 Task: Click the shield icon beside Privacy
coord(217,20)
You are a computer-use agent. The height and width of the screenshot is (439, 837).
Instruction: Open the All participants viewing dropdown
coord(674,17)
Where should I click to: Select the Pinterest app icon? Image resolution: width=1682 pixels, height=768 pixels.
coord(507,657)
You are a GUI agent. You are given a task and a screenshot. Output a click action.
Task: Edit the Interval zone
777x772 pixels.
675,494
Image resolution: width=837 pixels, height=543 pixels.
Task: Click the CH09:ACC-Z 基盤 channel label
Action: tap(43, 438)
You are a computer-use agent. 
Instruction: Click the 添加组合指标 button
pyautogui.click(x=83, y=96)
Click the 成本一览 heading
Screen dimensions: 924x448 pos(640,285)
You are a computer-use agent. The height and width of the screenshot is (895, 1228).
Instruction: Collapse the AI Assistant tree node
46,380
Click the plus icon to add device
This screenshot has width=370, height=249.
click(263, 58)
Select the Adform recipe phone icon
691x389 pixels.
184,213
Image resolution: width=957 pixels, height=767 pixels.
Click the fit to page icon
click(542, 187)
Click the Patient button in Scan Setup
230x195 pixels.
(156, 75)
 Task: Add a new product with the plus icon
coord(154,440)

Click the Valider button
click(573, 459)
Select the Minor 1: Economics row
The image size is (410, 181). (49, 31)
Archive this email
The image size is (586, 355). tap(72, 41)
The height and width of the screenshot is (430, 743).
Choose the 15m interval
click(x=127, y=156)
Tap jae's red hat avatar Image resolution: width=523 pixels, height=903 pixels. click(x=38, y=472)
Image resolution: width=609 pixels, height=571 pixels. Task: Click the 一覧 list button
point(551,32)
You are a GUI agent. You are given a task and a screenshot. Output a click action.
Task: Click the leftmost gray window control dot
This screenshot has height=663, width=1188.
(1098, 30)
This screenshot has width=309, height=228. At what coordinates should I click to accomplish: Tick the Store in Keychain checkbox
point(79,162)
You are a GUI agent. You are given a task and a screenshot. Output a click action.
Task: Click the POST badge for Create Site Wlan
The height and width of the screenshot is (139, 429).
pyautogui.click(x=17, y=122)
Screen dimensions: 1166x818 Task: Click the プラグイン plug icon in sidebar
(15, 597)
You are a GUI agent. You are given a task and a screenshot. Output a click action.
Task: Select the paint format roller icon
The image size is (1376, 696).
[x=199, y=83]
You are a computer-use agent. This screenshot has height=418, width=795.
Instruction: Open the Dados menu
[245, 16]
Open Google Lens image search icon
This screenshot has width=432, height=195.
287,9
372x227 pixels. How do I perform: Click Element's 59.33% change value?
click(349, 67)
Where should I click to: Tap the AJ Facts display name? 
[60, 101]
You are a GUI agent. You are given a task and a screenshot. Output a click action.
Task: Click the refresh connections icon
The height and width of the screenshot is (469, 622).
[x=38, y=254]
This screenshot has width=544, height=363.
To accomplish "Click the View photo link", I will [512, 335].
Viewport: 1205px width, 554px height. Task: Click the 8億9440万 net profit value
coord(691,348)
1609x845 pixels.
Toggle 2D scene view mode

▶ WORK REQUIRED: Starting at the first entry and ending at the last, reproduce each one exactly.

▶ SOLUTION:
 Task: Click the shield icon beside Privacy
coord(217,20)
You are a computer-use agent. The height and width of the screenshot is (439, 837).
Instruction: Open the All participants viewing dropdown
coord(674,17)
Where should I click to: Select the Pinterest app icon? Image resolution: width=1682 pixels, height=768 pixels.
coord(507,657)
You are a GUI agent. You are given a task and a screenshot. Output a click action.
Task: Edit the Interval zone
777x772 pixels.
675,494
Image resolution: width=837 pixels, height=543 pixels.
Task: Click the CH09:ACC-Z 基盤 channel label
Action: tap(43, 438)
You are a computer-use agent. 
Instruction: Click the 添加组合指标 button
pyautogui.click(x=83, y=96)
Click the 成本一览 heading
Screen dimensions: 924x448 pos(640,285)
You are a computer-use agent. The height and width of the screenshot is (895, 1228).
Instruction: Collapse the AI Assistant tree node
46,380
Click the plus icon to add device
This screenshot has width=370, height=249.
click(263, 58)
Select the Adform recipe phone icon
691x389 pixels.
184,213
Image resolution: width=957 pixels, height=767 pixels.
Click the fit to page icon
click(542, 187)
Click the Patient button in Scan Setup
230x195 pixels.
(156, 75)
 Task: Add a new product with the plus icon
coord(154,440)

Click the Valider button
click(573, 459)
Select the Minor 1: Economics row
The image size is (410, 181). (49, 31)
Archive this email
The image size is (586, 355). tap(72, 41)
The height and width of the screenshot is (430, 743).
Choose the 15m interval
click(x=127, y=156)
Tap jae's red hat avatar Image resolution: width=523 pixels, height=903 pixels. click(x=38, y=472)
Image resolution: width=609 pixels, height=571 pixels. Task: Click the 一覧 list button
point(551,32)
You are a GUI agent. You are given a task and a screenshot. Output a click action.
Task: Click the leftmost gray window control dot
This screenshot has height=663, width=1188.
(1098, 30)
This screenshot has width=309, height=228. At what coordinates should I click to accomplish: Tick the Store in Keychain checkbox
point(79,162)
You are a GUI agent. You are given a task and a screenshot. Output a click action.
Task: Click the POST badge for Create Site Wlan
The height and width of the screenshot is (139, 429).
pyautogui.click(x=17, y=122)
Screen dimensions: 1166x818 Task: Click the プラグイン plug icon in sidebar
(15, 597)
You are a GUI agent. You are given a task and a screenshot. Output a click action.
Task: Select the paint format roller icon
The image size is (1376, 696).
[x=199, y=83]
You are a computer-use agent. This screenshot has height=418, width=795.
Instruction: Open the Dados menu
[245, 16]
Open Google Lens image search icon
This screenshot has width=432, height=195.
287,9
372x227 pixels. How do I perform: Click Element's 59.33% change value?
click(349, 67)
Where should I click to: Tap the AJ Facts display name? 
[60, 101]
You are a GUI agent. You are given a task and a screenshot. Output a click action.
Task: Click the refresh connections icon
The height and width of the screenshot is (469, 622).
[x=38, y=254]
This screenshot has width=544, height=363.
To accomplish "Click the View photo link", I will [512, 335].
Viewport: 1205px width, 554px height. Task: Click the 8億9440万 net profit value
coord(691,348)
1609x845 pixels.
Toggle 2D scene view mode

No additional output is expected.